Changing Treatment Landscape in Nonmetastatic CRPC - Episode 4
Matthew R. Smith, MD, PhD:The PROSPER study was a global randomized controlled trial of enzalutamide in men with nonmetastatic CRPC and a greater risk for disease progression based on the PSA doubling time of less than 10 months. Patients were randomized in a 2:1 manner to either enzalutamide or placebo. The primary study endpoint was metastasis-free survival. Compared to placebo, enzalutamide resulted in a 71% reduction in risk of metastasis or death. Enzalutamide was generally well tolerated, with relatively few patient discontinuations due to adverse events.
Apalutamide and enzalutamide are structurally similar novel antiandrogens. Apalutamide, in nonclinical studies, has a lower CNS penetration. It may have certain safety advantages. It’s important to note, though, that there have been no head-to-head studies of apalutamide and enzalutamide. Apalutamide is currently approved for the treatment of nonmetastatic CRPC. That approval was based on the results of the SPARTAN study, and the FDA approved apalutamide in that setting on February 14, 2018. The PROSPER study was very similar to the SPARTAN trial, and FDA review of enzalutamide for nonmetastatic CRPC is ongoing.
The package insert for apalutamide in nonmetastatic CRPC includes 2 important safety considerations. Apalutamide was associated with a higher rate of falls and fractures, and all patients receiving apalutamide should be assessed for their fracture risk and consider drug therapy to prevent fractures, according to national guidelines. Seizures are also listed on the package insert. About 0.2%, or 2 in 1000 patients, were observed to have seizures in the apalutamide pivotal trial. And any patient who experiences seizure activity during apalutamide treatment should permanently discontinue the medication.

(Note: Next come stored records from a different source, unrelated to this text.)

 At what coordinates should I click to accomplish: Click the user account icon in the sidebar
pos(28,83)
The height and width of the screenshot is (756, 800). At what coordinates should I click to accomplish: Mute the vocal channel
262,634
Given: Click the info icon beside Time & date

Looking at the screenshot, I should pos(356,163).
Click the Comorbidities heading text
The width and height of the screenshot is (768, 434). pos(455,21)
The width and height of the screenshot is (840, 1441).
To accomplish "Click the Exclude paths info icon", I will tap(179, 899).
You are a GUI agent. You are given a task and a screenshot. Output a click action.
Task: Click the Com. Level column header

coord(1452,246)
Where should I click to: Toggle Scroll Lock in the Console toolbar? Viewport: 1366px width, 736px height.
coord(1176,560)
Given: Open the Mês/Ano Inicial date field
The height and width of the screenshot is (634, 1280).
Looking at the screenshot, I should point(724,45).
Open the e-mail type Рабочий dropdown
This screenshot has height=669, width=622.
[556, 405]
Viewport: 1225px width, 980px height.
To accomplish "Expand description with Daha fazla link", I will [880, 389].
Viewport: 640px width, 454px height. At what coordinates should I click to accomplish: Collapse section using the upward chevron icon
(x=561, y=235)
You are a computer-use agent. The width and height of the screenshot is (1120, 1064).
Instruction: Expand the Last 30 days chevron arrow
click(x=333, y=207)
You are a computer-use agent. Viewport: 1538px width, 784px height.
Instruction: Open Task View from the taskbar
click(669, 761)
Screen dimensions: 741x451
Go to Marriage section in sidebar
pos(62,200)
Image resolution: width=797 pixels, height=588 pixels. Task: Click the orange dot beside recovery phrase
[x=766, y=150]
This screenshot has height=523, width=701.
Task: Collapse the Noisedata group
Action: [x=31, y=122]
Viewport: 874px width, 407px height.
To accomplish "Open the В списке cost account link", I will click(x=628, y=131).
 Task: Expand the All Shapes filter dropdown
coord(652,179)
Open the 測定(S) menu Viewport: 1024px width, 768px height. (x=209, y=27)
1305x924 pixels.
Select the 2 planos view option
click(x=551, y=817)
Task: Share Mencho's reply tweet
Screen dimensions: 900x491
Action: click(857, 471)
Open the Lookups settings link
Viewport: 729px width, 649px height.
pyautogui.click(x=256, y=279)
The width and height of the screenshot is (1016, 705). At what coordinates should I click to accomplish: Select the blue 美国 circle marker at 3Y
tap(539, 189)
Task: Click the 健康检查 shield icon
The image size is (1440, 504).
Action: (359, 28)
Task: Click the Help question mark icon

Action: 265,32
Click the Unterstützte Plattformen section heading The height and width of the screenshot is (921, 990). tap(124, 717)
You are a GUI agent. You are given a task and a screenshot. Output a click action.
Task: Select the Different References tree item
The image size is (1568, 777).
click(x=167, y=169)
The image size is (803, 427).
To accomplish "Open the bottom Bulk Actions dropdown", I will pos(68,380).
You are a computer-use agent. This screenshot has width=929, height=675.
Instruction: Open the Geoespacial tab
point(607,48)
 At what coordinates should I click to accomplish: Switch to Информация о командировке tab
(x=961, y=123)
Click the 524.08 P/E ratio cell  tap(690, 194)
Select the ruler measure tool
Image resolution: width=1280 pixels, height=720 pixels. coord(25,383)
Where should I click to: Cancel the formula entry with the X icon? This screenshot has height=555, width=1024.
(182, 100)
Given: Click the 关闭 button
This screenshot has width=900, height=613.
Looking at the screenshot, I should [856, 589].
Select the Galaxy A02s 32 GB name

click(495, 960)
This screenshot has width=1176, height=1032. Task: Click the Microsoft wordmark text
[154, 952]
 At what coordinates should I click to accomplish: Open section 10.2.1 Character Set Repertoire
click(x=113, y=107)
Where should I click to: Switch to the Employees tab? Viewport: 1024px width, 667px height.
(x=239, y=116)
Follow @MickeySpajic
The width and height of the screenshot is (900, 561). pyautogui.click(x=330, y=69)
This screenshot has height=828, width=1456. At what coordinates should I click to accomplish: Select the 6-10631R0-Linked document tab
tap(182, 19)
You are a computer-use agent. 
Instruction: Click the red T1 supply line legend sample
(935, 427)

The ARAMIS study is the third study of a potent antiandrogen in nonmetastatic CRPC. The ARAMIS study is a global randomized controlled trial of darolutamide in men with nonmetastatic CRPC and greater risk for disease progression based on the same PSA doubling time cutoff of less than 10 months. In contrast to PROSPER and SPARTAN, the darolutamide trial does not blind patients or providers to PSA results on study. So, it will be interesting to see what that feature of the trial, how that will impact subject retention in the study. The study completed accrual in February 2018, and results are expected based on event-driven analyses.
Transcript edited for clarity.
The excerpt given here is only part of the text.